> **Task directions**
Repeat word for word the part of the coffee-and-mushrooms article from "Coffee Growers Mull" up to and including "export crop: mushrooms.".

Coffee Growers Mull Move to Mushrooms
MANIZALES, COLOMBIA — It’s no secret that fungi thrive on waste, and one thing Colombia has plenty of is coffee debris, from dead coffee trees to discarded bean husks. Enter a new export crop: mushrooms.
Colombia, the world’s second-largest coffee producer, is experimenting with growing gourmet mushrooms on tons of coffee litter. The mushroom project’s organizers say if all goes well, in 10 years Colombia could be earning up to $1 billion a year exporting the edible fungi.
That’s about half as much as the $2 billion Colombia earned last year from exports of coffee. Yet world coffee prices have fallen to $1.22 a pound in May from $1.40 a year ago, and from a peak of $3.59 a pound in May 1997, and prices could fall even further as top producer Brazil looks at a bumper harvest.
“Since Latin America produces only 0.2% of all mushrooms cultivated in the world, Colombia could envision a long-term strategy providing income and jobs,” said Gunter Pauli, the Belgian scientist whose think tank is spearheading the project.
Colombia’s Federation of Colombian Coffee Growers has been sponsoring the mushroom tests conducted by Pauli’s Zero Emissions Research Initiative, a $12-million-a-year environmental think tank based in Geneva that claims it can tap into the talents of more than 3,000 scientists worldwide.

> **Provided data**
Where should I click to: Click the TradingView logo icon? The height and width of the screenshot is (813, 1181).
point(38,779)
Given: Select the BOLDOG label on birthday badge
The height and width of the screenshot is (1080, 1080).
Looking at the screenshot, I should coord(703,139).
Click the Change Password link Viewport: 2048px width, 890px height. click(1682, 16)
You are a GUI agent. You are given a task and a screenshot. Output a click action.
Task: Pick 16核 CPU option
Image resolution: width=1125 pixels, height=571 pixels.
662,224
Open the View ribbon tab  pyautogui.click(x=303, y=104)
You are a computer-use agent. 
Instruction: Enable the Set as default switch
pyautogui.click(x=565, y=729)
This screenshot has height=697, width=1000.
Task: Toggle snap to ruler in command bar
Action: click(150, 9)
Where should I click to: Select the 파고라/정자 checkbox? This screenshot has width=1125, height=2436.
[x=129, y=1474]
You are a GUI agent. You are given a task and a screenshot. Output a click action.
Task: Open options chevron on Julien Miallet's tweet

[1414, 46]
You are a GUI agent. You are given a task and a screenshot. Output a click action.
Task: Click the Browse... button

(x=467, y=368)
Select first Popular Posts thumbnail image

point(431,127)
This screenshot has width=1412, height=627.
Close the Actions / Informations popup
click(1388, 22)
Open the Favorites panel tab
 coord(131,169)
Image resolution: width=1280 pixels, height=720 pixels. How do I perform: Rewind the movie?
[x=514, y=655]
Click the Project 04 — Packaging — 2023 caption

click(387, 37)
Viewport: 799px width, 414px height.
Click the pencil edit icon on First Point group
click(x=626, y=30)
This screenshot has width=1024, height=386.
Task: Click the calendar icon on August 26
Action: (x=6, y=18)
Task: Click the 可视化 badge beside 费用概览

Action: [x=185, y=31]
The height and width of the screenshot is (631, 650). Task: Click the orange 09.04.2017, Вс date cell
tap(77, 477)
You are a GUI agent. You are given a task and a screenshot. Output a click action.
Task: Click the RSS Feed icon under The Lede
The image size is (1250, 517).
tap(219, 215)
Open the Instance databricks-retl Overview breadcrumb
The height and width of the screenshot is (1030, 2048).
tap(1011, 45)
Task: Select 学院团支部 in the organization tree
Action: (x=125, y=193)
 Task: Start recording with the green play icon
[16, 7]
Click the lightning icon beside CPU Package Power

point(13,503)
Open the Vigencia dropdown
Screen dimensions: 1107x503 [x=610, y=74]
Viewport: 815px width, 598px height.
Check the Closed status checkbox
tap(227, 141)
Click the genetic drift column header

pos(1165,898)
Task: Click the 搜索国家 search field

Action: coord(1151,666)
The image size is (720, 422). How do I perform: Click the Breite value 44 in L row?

> **Response for this exercise**
Coffee Growers Mull Move to Mushrooms
MANIZALES, COLOMBIA — It’s no secret that fungi thrive on waste, and one thing Colombia has plenty of is coffee debris, from dead coffee trees to discarded bean husks. Enter a new export crop: mushrooms.